ハロウィンがここまで盛り上がっているのは、大人も本気で仮装ができる唯一の日だからなのかもしれません。
今回は、ハロウィンを毎年楽しみにしている田中由貴さん(仮名・28歳/独身)からコロナ前のハロウィンで体験した話を聞きました。
ハロウィン当日は渋谷で
由貴さんは、毎年ハロウィンの日を学生時代の友人と渋谷で過ごすそうです。
「ハロウィンの日だけは自分以外の何かに変身できるので、思いっきりハメを外せるんです。1年で一番、心を解放できる日なので大学時代の友人と仮装を楽しんでいます」
心許せる友人と仮装してパーティに参加するのを目標に、由貴さんは一年間仕事を頑張れるのだと言います。
「ハロウィンは、子どもだけじゃなくて、大人にも夢や楽しさをたくさんくれる最高の日です!」
抜け目ない仮装準備
「私、今まで割と男性キャラに仮装することが多かったんです。たとえば、マリオとかスポンジボブとか、は好評でしたね。女性が男性のキャラになると、意外と好感度も高くて注目されるんですよ」
そんな由貴さんが今年の仮装に選んだのが、これまでの男性キャラと違う「魔女」の仮装でした。
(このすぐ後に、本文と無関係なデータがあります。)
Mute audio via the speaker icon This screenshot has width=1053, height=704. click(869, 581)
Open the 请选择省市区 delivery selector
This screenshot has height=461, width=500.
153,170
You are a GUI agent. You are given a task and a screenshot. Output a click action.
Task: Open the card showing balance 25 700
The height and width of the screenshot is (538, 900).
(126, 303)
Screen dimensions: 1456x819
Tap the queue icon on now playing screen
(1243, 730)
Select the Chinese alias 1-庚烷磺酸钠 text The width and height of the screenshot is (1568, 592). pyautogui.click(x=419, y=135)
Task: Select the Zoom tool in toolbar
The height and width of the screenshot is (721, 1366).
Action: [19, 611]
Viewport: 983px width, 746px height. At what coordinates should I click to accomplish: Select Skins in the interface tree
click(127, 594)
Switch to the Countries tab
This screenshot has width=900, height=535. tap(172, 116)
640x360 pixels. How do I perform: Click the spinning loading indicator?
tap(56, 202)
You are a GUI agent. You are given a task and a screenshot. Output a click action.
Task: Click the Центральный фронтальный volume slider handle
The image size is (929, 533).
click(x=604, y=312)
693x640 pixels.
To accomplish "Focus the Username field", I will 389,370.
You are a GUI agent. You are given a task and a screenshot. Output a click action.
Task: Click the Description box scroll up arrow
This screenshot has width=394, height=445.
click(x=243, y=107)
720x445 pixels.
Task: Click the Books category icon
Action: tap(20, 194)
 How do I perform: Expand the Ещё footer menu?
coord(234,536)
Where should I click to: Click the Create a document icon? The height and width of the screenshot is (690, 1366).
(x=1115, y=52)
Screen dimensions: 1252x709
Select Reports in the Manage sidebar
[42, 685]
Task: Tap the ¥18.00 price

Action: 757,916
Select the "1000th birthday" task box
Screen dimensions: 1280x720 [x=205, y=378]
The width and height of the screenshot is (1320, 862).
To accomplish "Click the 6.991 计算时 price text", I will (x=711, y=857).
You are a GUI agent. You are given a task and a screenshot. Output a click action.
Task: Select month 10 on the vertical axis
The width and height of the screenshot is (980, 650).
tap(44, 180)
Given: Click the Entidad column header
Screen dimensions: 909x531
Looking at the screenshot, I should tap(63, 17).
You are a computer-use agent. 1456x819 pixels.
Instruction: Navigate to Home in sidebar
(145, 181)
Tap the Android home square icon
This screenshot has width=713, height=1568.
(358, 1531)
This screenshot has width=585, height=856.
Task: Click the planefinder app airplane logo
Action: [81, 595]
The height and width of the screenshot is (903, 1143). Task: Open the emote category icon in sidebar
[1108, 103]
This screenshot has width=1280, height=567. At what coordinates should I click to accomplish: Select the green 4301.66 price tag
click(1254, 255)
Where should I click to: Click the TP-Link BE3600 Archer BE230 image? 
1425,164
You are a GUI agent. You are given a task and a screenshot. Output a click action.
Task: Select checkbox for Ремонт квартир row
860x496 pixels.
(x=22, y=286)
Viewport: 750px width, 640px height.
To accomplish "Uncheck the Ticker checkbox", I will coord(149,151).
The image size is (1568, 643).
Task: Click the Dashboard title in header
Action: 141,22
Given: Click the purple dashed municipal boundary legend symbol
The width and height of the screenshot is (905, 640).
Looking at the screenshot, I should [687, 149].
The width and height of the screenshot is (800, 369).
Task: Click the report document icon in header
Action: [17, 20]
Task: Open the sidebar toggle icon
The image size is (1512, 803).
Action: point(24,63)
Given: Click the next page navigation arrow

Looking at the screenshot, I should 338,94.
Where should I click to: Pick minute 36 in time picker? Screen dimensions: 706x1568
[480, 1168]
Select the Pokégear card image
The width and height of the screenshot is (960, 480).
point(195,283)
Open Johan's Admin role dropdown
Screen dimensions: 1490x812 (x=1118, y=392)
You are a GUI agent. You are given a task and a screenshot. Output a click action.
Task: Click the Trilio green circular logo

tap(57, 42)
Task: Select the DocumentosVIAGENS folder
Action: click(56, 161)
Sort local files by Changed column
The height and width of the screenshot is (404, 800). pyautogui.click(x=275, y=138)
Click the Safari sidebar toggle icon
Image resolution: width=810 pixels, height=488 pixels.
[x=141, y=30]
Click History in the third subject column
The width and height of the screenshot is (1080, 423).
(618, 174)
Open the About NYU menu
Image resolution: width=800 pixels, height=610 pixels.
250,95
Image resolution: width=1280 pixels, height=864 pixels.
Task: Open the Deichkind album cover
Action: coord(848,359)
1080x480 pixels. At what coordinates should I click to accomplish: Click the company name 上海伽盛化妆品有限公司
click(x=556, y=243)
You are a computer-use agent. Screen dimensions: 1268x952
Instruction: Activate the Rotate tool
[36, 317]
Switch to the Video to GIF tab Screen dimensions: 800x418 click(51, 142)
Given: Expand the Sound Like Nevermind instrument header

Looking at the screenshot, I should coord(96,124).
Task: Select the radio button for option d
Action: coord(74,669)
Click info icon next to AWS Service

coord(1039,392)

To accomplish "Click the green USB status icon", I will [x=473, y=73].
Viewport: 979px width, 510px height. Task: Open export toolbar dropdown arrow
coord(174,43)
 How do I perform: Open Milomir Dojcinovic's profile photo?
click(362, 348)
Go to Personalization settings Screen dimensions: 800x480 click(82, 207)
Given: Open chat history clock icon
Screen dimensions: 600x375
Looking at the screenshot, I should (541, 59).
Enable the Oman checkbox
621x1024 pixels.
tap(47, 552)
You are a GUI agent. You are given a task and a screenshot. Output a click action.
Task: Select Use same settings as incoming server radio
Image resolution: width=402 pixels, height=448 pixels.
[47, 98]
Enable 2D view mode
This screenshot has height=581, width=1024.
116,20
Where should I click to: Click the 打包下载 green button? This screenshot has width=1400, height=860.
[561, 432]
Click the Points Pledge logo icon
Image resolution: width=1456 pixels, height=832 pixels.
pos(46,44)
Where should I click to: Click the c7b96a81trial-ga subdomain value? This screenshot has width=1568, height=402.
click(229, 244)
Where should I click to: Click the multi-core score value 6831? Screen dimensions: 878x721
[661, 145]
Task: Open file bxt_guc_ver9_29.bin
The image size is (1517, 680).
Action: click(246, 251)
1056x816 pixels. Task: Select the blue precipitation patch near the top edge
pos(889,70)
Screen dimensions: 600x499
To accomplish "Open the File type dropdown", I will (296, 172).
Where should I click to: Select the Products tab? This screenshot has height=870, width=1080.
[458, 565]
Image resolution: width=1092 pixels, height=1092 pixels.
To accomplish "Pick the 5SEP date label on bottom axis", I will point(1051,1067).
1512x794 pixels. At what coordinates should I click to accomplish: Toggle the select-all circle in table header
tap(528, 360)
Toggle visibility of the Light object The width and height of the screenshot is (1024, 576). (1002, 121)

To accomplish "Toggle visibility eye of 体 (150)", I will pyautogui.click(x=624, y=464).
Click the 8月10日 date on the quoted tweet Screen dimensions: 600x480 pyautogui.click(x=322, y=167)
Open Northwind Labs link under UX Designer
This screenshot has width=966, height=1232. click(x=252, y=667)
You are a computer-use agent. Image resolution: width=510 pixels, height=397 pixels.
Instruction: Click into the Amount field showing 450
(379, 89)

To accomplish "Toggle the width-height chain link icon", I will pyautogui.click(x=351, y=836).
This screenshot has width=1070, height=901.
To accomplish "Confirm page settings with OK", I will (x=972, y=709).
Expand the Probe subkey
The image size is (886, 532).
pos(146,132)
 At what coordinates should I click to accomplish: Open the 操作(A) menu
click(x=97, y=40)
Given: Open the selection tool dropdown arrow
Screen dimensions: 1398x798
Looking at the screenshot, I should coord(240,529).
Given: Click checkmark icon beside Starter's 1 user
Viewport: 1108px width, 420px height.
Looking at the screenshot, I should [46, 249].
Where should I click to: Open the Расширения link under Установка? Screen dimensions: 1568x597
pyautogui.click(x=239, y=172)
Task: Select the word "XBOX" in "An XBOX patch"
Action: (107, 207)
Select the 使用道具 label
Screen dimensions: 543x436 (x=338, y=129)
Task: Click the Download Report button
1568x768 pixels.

「実は、去年のハロウィンで魔女に仮装している人を渋谷でもたくさん見かけました。でも、みんなありきたりの魔女だったので、来年は私が誰よりも目立つ魔女になってやろうと決めていたんです」
特殊メイクに興味があった由貴さん。高額な特殊メイク専用の化粧品を買わず、百均などのメイク用品でリアルな魔女メイクの研究をしたそう。
「はじめは、百均のファンデーションやリップを使って自宅で魔女メイクを練習していました。でも、なんだか納得いかなくて……。絵の具を使い始めてからは、毎日のように絵の具で魔女メイクを描くのに夢中になっていました」
絵の具での魔女メイクは、日々上達していったそうです。
衣装もメイクも完璧!

魔女の仮装は、ヨレヨレのお婆さん魔女がミニタイプのブラックドレス姿に決定。足には黒タイツを履いて、タイツには所々に穴を開け、穴からは盛り上がった肉と血が見え隠れするよう特殊メイクをしました。
青白くシワシワにメイクした顔で、口からは血が垂れているような仕上がりにしたそう。
「出かける前に全身鏡でみたら、自分でもリアルな魔女感が出ていて達成感抜群でしたね。絵の具の特殊メイクが、あんなに楽しいとは思ってもいませんでした」
ハロウィン当日に起こった悲劇とは
ハロウィンのために購入した高さ10cmのヒール靴を履いて、集合場所の渋谷へと向かった由貴さん。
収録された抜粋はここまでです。